ああ、たやすい。赤子の手を捻る方が手間がかかるとさえ思う。
「ほん――とう、に?」
「ああ、本当だとも。だが、我の言葉では信じきれぬだろう。君の不安は、痛みとして刻まれてしまったのだから」
故に、と。
王冠は一度言葉を区切り、彼女の目をじっと見つめた。
「君が戦った現地人の剣士――彼を殺せばいい。君の力、鮮血破損連撃<Bloody.Break.Blade.>で蹂躙し、殺傷し、その血で君自身の血を洗い流すのだ」
「アタシが――あいつを」
「そうだ。他の者は近づかせない。君は、君の不安を取り除くことだけを考えたまえ」
そして、目標を達成した時に思い返すといい。
傷心の自分を優しく慰めてくれた男が誰なのかを、立ち直るキッカケを助言してくれたのは誰なのかを。そういう時にこそ、好意の花は咲くのだ。
そう思考し、死神から見えぬようにほくそ笑む。
死神が現地人の剣士――ニール・グラジオラスに敗北する可能性は無い。少なくとも、王冠はそう考えている。

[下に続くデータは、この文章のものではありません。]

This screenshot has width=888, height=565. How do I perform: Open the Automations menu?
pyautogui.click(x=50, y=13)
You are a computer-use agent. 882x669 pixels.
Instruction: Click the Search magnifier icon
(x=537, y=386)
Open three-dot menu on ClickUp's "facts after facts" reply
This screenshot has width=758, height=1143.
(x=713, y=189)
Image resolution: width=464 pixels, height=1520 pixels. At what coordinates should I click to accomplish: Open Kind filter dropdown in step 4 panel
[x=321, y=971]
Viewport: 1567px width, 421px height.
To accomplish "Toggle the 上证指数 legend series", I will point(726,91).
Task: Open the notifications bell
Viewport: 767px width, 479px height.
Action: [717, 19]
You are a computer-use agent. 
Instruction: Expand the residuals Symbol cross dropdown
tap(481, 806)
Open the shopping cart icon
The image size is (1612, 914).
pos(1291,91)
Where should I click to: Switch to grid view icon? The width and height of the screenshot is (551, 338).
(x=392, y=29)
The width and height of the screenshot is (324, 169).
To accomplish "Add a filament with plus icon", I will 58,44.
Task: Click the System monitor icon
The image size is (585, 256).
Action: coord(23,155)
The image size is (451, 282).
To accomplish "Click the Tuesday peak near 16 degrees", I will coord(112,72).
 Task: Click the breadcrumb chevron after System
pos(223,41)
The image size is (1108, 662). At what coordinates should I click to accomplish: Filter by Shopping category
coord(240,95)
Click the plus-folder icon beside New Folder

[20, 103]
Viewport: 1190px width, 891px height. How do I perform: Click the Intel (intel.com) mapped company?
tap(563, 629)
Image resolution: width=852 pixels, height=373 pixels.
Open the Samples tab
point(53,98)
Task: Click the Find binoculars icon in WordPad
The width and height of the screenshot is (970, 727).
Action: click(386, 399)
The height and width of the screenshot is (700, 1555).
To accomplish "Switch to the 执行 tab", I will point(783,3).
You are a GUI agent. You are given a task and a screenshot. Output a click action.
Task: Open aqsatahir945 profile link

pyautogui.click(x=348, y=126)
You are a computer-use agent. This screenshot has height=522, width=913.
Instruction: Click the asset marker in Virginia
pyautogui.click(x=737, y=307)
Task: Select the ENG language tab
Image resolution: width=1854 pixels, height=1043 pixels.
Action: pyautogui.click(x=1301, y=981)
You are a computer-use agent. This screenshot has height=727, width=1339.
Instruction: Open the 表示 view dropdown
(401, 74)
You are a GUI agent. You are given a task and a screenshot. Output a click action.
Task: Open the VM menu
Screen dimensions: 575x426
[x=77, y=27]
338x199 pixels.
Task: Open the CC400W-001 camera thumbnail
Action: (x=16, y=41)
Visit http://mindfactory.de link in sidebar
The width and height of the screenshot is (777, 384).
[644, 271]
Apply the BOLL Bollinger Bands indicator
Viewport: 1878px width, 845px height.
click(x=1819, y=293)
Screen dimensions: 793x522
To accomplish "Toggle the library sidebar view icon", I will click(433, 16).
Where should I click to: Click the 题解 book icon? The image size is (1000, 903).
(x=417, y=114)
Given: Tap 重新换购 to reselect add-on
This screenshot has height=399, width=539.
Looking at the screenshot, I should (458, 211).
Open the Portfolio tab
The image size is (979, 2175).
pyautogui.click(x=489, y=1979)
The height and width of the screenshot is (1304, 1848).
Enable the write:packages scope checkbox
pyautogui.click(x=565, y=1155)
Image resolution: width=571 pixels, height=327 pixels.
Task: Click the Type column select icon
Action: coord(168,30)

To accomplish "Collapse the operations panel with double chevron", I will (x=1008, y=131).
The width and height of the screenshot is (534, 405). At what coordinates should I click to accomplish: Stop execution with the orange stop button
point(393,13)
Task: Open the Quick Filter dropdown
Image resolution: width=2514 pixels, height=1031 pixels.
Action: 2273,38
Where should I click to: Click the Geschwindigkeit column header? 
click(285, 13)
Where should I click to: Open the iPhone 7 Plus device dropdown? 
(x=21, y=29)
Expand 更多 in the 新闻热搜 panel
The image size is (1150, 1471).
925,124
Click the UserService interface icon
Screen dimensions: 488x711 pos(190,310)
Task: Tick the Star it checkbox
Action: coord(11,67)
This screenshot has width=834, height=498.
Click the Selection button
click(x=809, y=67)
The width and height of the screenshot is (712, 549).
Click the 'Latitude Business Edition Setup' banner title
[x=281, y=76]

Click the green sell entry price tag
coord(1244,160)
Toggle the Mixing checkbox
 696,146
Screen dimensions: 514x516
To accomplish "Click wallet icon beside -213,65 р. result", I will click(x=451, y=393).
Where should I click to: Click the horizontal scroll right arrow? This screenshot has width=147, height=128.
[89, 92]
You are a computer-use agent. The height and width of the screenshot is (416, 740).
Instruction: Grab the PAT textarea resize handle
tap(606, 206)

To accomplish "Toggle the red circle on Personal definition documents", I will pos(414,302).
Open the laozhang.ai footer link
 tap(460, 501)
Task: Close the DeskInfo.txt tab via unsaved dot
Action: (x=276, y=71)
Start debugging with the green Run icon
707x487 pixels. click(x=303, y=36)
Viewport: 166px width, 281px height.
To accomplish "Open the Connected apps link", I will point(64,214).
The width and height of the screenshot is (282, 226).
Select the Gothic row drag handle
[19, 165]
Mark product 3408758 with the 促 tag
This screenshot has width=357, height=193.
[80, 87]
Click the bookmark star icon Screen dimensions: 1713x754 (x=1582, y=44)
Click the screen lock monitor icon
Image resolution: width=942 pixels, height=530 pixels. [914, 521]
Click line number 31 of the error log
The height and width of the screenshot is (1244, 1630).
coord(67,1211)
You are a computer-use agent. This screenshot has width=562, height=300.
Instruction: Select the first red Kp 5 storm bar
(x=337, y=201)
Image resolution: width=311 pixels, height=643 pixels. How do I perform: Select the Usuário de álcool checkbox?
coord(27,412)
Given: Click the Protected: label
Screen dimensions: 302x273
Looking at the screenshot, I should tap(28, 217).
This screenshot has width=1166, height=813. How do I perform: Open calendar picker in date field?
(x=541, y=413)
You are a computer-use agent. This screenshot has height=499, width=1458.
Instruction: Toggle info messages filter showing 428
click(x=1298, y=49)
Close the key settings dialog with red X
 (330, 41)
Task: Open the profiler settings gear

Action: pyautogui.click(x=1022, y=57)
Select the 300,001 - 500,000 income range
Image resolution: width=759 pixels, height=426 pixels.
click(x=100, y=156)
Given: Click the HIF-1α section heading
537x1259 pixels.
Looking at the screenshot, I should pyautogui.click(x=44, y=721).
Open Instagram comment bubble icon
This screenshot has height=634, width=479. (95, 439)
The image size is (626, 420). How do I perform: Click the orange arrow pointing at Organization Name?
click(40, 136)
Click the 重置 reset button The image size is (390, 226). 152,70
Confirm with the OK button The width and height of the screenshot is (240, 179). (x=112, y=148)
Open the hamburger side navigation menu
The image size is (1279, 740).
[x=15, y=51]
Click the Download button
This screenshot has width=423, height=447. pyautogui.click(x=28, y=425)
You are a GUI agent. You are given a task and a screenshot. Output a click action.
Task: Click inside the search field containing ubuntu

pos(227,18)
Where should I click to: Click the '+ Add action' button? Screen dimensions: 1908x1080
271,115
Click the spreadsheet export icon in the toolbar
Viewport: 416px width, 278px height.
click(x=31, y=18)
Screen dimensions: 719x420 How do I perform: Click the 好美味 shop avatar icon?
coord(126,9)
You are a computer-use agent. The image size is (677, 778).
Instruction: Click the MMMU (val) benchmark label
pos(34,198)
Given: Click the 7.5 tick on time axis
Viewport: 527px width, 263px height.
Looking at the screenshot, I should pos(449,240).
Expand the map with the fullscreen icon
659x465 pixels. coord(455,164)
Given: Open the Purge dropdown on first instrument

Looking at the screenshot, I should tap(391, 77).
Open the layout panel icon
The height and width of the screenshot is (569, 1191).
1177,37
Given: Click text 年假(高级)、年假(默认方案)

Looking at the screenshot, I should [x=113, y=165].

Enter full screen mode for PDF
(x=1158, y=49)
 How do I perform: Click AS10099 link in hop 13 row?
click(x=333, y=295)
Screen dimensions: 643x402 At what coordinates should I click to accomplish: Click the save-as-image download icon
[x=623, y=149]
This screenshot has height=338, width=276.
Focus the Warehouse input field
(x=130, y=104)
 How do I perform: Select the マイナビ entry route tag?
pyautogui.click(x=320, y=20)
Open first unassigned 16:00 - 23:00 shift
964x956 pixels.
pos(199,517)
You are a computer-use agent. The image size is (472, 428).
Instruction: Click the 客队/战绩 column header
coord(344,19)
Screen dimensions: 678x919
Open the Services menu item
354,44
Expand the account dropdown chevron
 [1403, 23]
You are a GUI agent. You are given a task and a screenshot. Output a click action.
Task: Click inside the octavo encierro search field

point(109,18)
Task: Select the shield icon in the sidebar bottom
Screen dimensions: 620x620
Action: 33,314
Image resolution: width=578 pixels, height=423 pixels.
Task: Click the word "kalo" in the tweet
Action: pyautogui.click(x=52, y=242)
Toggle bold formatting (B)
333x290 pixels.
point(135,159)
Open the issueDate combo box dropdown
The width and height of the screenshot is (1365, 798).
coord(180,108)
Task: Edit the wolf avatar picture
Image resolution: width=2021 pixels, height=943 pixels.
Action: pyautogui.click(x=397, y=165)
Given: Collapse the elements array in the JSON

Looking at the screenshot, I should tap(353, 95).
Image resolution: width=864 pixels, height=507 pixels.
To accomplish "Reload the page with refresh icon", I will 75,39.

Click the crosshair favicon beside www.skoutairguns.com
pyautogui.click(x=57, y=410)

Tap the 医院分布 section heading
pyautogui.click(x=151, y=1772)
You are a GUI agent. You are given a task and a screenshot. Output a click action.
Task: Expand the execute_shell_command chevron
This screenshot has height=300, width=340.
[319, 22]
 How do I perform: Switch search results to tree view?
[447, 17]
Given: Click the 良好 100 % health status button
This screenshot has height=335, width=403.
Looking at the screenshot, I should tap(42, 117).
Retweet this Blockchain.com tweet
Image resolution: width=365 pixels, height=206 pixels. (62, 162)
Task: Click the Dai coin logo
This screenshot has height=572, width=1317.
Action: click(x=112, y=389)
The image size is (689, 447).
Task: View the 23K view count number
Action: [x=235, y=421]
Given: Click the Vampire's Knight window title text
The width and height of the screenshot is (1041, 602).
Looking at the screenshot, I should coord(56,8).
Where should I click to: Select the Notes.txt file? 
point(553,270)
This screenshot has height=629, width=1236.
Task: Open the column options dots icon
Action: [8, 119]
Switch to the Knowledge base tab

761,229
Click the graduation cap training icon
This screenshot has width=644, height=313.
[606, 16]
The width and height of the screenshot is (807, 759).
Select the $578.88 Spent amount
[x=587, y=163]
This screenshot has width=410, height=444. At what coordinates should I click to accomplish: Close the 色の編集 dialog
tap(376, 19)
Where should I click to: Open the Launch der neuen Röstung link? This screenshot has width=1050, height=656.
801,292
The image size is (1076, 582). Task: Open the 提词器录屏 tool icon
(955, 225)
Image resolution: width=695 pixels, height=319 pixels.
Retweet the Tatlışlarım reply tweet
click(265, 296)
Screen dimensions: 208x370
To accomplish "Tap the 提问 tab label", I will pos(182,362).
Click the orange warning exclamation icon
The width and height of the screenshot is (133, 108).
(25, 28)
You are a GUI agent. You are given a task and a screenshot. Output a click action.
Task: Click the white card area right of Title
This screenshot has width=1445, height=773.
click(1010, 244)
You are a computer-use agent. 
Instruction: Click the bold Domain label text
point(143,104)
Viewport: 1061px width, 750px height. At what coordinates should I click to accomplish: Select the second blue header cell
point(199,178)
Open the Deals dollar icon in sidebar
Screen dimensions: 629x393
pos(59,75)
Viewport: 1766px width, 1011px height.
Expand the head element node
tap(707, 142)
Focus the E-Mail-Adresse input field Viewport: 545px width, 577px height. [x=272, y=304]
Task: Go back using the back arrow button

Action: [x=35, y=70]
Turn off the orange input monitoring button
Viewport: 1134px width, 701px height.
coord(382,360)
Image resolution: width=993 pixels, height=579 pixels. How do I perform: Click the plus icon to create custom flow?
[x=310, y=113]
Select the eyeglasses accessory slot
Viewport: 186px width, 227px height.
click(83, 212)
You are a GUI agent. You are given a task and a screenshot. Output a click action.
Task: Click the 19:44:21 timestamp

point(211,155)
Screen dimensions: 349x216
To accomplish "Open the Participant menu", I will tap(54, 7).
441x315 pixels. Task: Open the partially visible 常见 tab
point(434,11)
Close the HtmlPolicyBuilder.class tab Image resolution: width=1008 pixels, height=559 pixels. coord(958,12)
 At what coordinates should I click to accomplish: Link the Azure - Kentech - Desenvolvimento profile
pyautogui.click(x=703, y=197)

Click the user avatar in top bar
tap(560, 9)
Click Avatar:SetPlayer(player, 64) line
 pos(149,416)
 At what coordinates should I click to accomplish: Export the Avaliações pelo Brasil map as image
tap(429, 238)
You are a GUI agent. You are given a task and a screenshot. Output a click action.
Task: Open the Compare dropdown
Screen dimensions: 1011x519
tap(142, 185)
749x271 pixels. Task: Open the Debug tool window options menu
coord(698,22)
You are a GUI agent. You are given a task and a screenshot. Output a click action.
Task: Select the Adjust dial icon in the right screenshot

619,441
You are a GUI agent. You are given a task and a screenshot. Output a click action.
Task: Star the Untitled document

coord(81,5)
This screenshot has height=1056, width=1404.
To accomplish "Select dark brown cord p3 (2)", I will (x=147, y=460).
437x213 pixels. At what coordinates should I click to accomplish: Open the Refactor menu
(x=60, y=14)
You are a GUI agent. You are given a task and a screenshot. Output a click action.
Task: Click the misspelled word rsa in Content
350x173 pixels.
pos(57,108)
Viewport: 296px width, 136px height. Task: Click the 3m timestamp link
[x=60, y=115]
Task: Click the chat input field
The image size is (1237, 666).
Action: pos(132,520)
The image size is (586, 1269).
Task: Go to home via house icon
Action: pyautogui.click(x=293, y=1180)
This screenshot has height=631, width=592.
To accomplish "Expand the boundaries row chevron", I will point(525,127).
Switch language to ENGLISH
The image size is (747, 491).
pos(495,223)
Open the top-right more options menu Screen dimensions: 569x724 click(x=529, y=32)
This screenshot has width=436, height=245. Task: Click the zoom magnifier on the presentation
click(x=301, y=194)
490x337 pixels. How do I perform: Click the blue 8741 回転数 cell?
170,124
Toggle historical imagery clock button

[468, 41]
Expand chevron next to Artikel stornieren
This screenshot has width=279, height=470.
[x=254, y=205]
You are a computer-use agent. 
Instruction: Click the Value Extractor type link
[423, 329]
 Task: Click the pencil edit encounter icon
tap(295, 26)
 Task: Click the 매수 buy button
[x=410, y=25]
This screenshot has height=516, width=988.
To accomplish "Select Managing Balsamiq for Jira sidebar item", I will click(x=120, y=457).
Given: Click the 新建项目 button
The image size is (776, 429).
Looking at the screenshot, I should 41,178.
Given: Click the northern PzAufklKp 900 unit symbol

なにせ、あの男は弱いのだ。剣の腕は騎士に劣り、他に特別な力を持っているワケでもない。それに事実、味方の転移者である片桐連翹が来なければ、敗北していたはずだ。
ああ、なんて役に立つ現地人だ、と王冠は心の中でニールを賞賛していた。
狙っていた女を落としやすいように傷心させてくれたばかりか、立ち直るキッカケとして調度良い踏み台になってくれるとは。一石二鳥とはまさにこのことだろう。